The last time British actor Jim Broadbent snagged an Oscar, it was for the role of devoted husband John Bayley caring for his Alzheimer’s afflicted wife in “Iris,” the 2001 biography of British novelist Iris Murdoch.

Broadbent’s garnering Oscar chatter once again for his role as Prime Minister Margaret Thatcher’s similarly supportive spouse, Denis, in the biopic “The Iron Lady,” with Meryl Streep in the title role.

Director Phyllida Lloyd says she didn’t pursue Broadbent with his “Iris” role in mind. Instead, it was the spirit Broadbent embodies that was required for the character of Denis, whose motto for the perfect prime minister consort was “always present, never there.”

“The critical thing about Denis was that he was Margaret’s unconditional supporter, her rock. He never let her down,” Lloyd says. “So when looking for an actor to play him, we needed someone with immense compassion, warmth and humor. ”

Thatcher’s deadpan humor coupled with tenderness proved to be a perfect match for Broadbent’s minimalist approach. Rather than being overshadowed by Streep, Broadbent holds his own in a role that could have easily gone into buffoonery.

“Meryl has said that Jim has an antic spirit, and I think that’s very true,” Lloyd says. “Jim is the most understated and economical of performers, but has that kind of trickster humor that works well in his portrayal of Denis.”

Broadbent’s extensive background in the theater served him well in executing the role.

“Jim bungee-jumped through situations that other actors without that improvisational experience might have balked at,” Lloyd says. “I knew his work for 30 years in the theater and always wanted to work with him.
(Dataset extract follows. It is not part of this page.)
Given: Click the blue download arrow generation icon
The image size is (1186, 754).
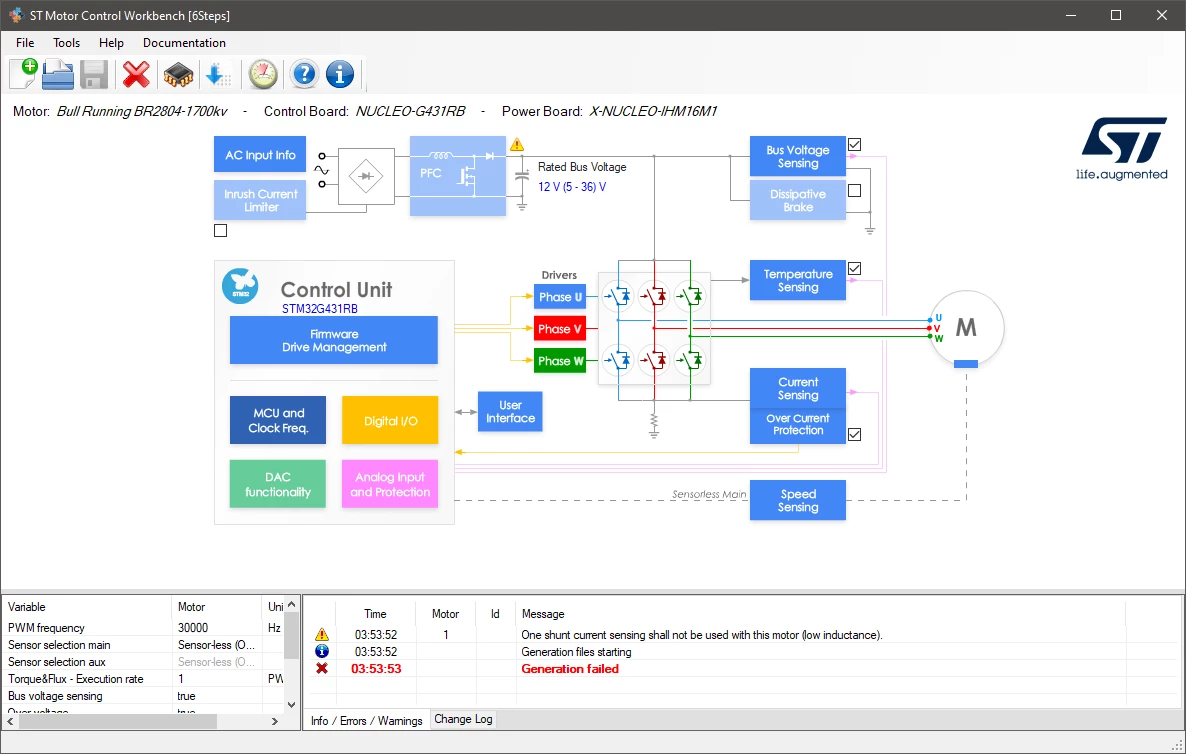Looking at the screenshot, I should [218, 74].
I’d seen him in plays all over the spectrum and knew he could do this role better than anyone.”

In “The Iron Lady,” Broadbent’s character provides the touchstone for those in the audience leading more average lives.

“(Margaret Thatcher’s) life is so large and full of drama and his is more mundane,” Lloyd says. “He’s the person a lot of people will identify with and understand who she was through the prism of Denis as Jim portrays him.”